Assessing the link between Earth’s oldest stromatolites and hydrothermal fluids: The c. 3.5 Ga Dresser Formation, North Pole Dome, Pilbara Craton, Western Australia

摘要

Extensive mapping, petrological data and geochemical analyses shed new light on the environment of deposition of cherty sedimentary rocks that contain Earth’s oldest stromatolites in the c. 3.5 Ga Dresser Formation, North Pole Dome, Western Australia. Some researchers have interpreted a quiet shallow water evaporitic setting and others a tidal flat, but detailed stratigraphic and petrographic data supports deposition within a developing volcanic caldera that was flushed by voluminous hydrothermal fluids. A series of stratigraphic profiles measured on either side of the Dresser (barite) Mine over a distance of seven kilometres display true sediment thickness variations across active growth faults, as previously noted. Rapid lateral facies variations and diverse depositional settings, as well as multiple newly discovered eruptive layers of felsic volcaniclastic material support a volcanic caldera setting. Importantly, the first discoveries of geyserite and tourmaline-bearing ferruginous laminates interpreted as radiogenic, B-rich hot spring crusts are documented, providing evidence of emergence of the volcanic landsurface. Geyserite consists of alternating K-Al clay-rich (light) and anatase-rich (dark) laminae, 20 µm thick, that appear identical to modern geyserite formed from alternating acidic and alkaline fluids.
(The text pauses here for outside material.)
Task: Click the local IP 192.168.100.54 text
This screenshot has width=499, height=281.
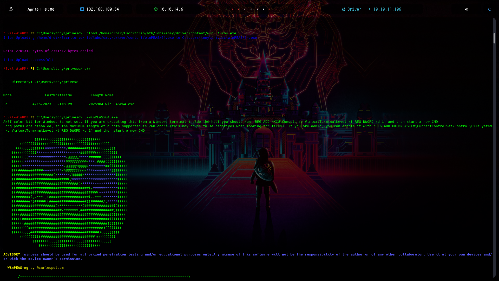Action: [x=102, y=9]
Morphologically variable stromatolites, including domical, stratiform and coniform varieties, are restricted to shallow water environments, but are widespread within the lower parts of the succession, suggestive of phototrophs. Spatially more restricted occurrences of dendritic microbialites are overlying large hydrothermal veins, suggestive of chemoautotrophs. The deposition of stromatolitic rocks is inferred to have developed as a response to uplift of the surface during emplacement of a subvolcanic magma system that drove geysers and erupted ash. Subsequent caldera collapse formed deeper basins accompanied by coarse clastic sedimentary rocks in which there are no visible signs of life. Results support a diverse microbial community in these ancient rocks that were able to utilise energy sources from a variety of habitats within stages of a developing volcanic-hydrothermal system.